Explain the participation of different actin activities during cell movement

Answer 23

• Proteins can be integrated in the process of directional motility. When lamellipodium extension takes place, there is a lot of actin polymerisation in the lamellipodium.
• In the focal adhesion formation, there is assembling, nucleation, elongation, capping, severing, branching and bundling. All of this occurs together in order to regulate the ways in which the cells protrude and form adhesions.
• At the membrane, there is the gel-sol transition on the cortex. Finally, cells need to contract at the back; otherwise they will be RIPPED APART.

Question 24

Explain what needs to happen during lamellipod protrusion.

Answer 24

• When the lamellipod protrudes, the membrane protrudes forwards. There is an assembly of filaments. There is branching and capping.
• At the back of the lamella, there is SEVERING, so that you can release the assembly of the filament (there is disassembly). This allows the G-monomers to move to the point in the cell (at the front), where they are needed to make new assemblies.
• There must be a lot of coordination between these activities. The net result is new assembly of actin at the leading edge (provided by monomers at the back of the cell, that have been generated to move the cell).

Question 25

How do filopodia elongate and collapse?

Answer 25

There are tight filaments with bundling proteins. They form by complexes that stimulate the bundling and polymerisation of the filaments.

Then they form a bundle, and elongate by adding monomers (one at a time), and pushing the membrane in a localised position.

As a result, there is a very fast elongation from the cell. When the filopodia senses the removal of the stimulus, it collapses. This collapsing is done by bring capping proteins, to stop the process and erode the base. Immediately, the membrane is pushed down.

Question 26

What are the signalling mechanisms that regulate the actin cytoskeleton?

Answer 26

Ion flux changes (i.e. intracellular calcium levels can affect proteins)

Phosphoinositide signalling (phospholipid binding)

Kinases/phosphatases (phosphorylation cytoskeletal proteins)

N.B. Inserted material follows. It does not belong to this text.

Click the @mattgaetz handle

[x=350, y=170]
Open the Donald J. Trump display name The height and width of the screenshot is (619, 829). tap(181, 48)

Signalling cascades via small GTPases – master regulators

Question 27

Describe the control of sytoskeleton by small G proteins.

Answer 27

• Rho subfamily of small GTPases belongs to the Ras super-family. Family members: Rac, Rho, Cdc42 best known of Rho family
• Once activated, small G proteins bind to specific proteins (known as effectors). These effectors are the messengers that carry out actions. Proteins are inactivated by hydrolysis of GTP –> GDP.
• Proteins are activated by receptor tyrosine kinase, adhesion receptors & signal transduction pathways
• Expression levels upregulated in different human tumours
• • When activated, they form the actin cytoskeletal structures.
• CDC42, when activated, induces filopodia into the cells. If you activate another Rho protein (e.g. RAC), there is huge expansion and flattening of the cell.
• RHO activation induces stress fibres.
• Rac activation induced lamellipodia

Question 28

Explain the participation of small GTPases on cell migration

Answer 28

The lamellipodia is a classic structure formed by Rac (it is involved in actin branching and polymerisation).

Focal adhesion assembly is a RAC AND RHO PROCESS. At the end, to retract the cell (contraction), this is mostly a RHO process. Contraction is a RHO area.

If you block Rho, cells may be ripped apart. Cdc42 controls the exploratory processes by filopodia, driving polarised motility and actin mobilisation.